[Pixel coordinate grounding data]
================

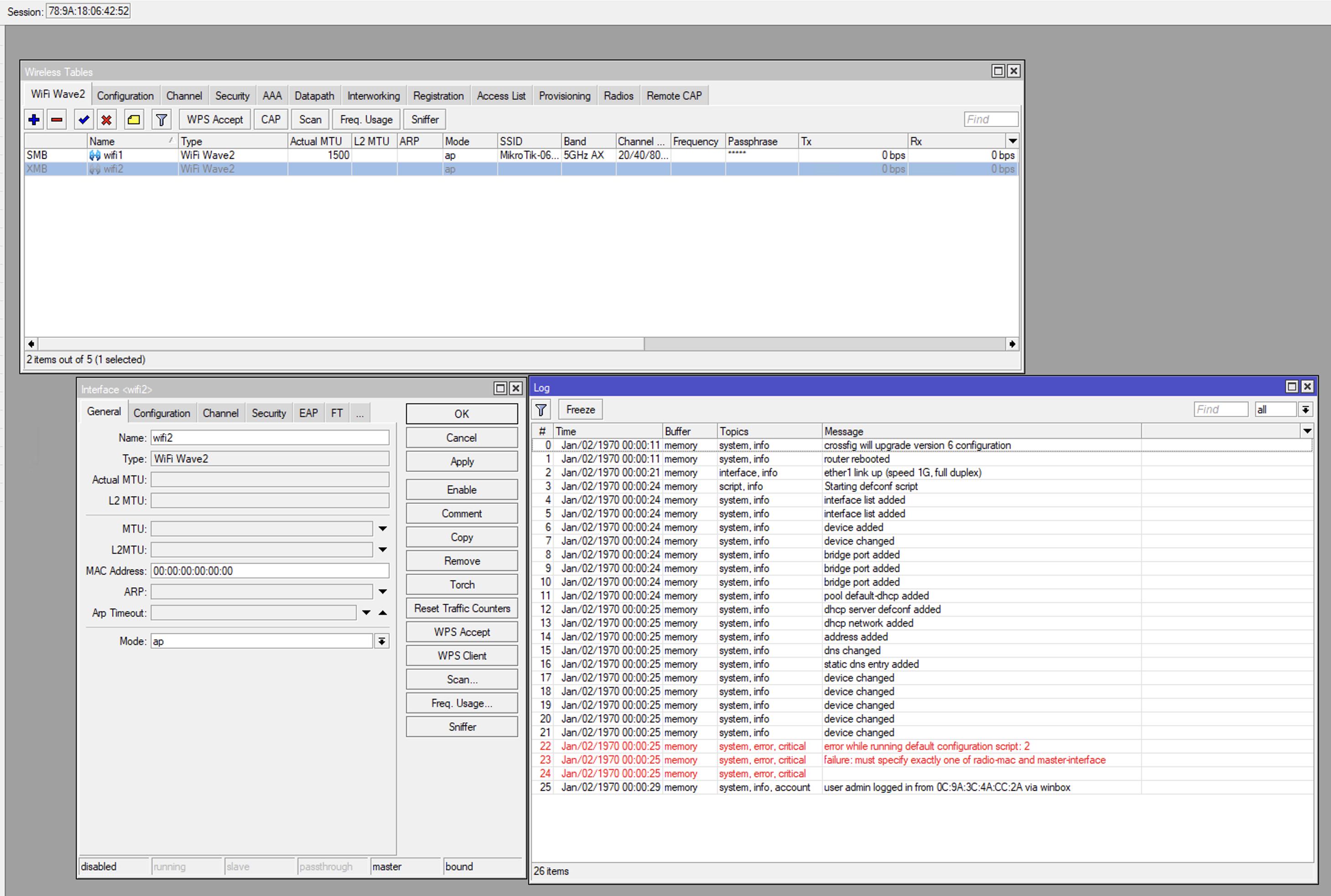The width and height of the screenshot is (1331, 896).
Task: Click the Apply button
Action: (462, 462)
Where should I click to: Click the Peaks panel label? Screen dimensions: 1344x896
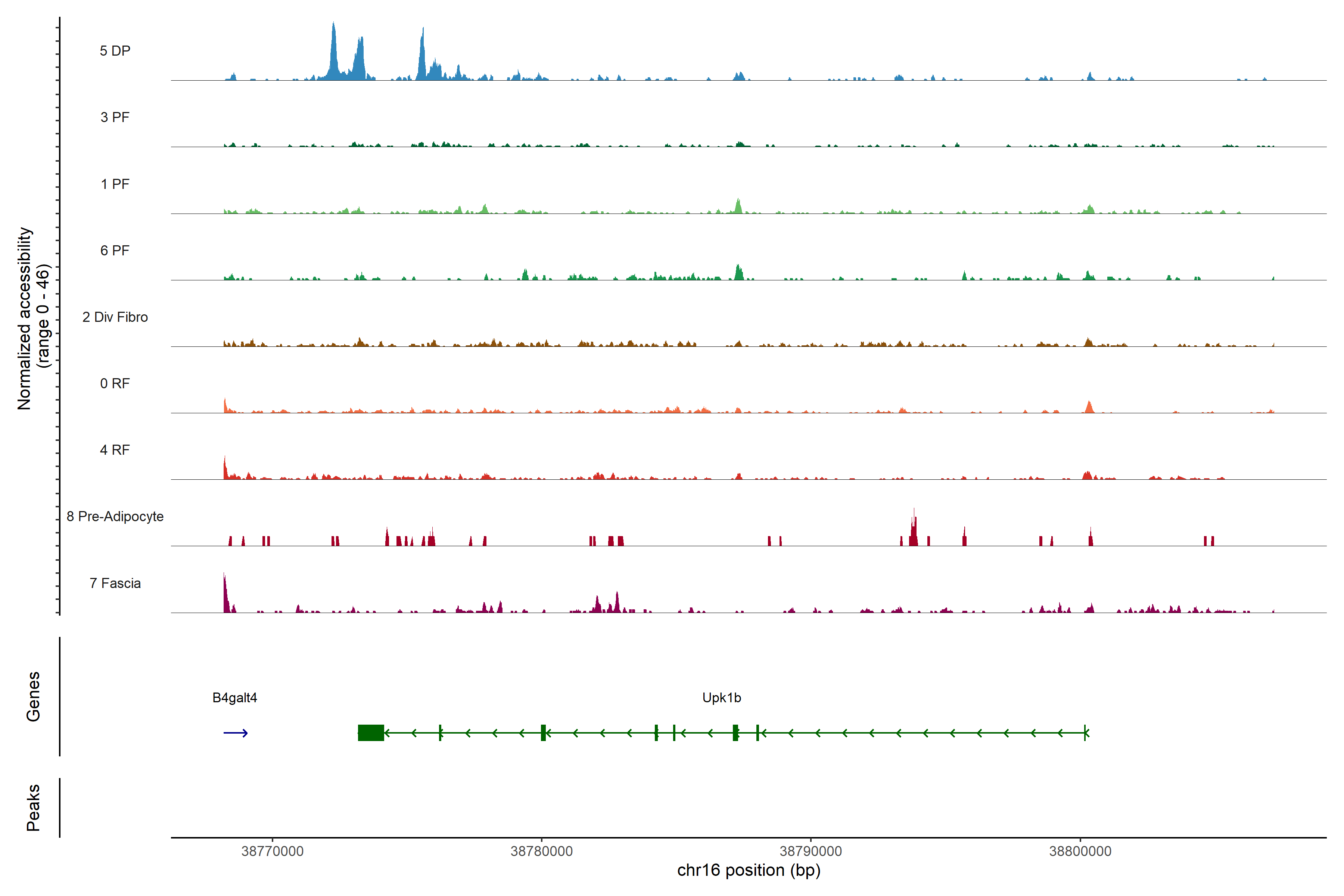click(x=33, y=808)
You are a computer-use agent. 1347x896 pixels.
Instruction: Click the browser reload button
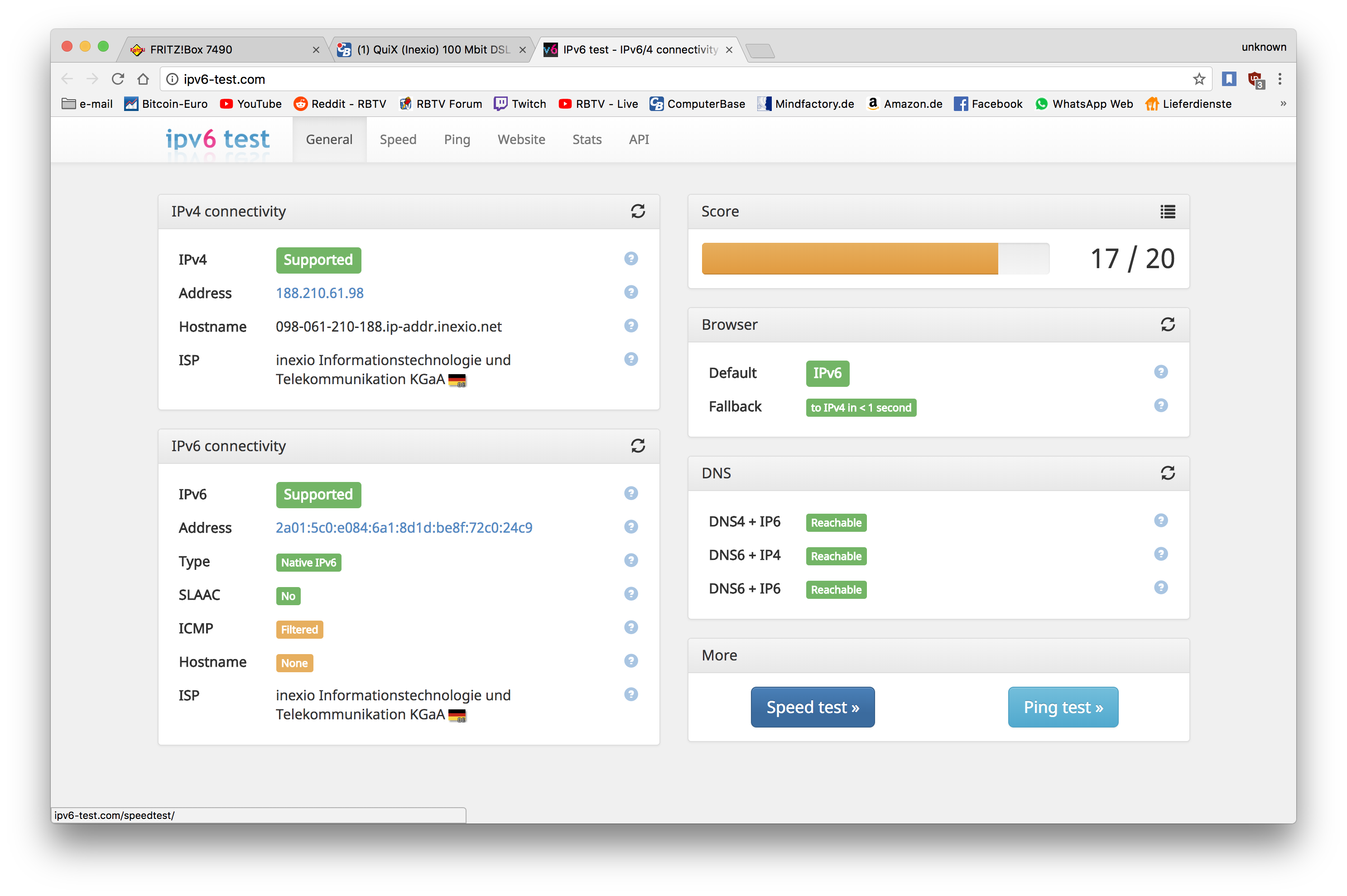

================

EXERCISE BRIEF:
In the records above, find the line that contains "Where should I". Print it and every later line exactly, omitting the pictures.

SOLUTION TO THIS TASK:
Where should I click to: Click the Peaks panel label? Screen dimensions: 1344x896
click(x=33, y=808)
You are a computer-use agent. 1347x896 pixels.
Instruction: Click the browser reload button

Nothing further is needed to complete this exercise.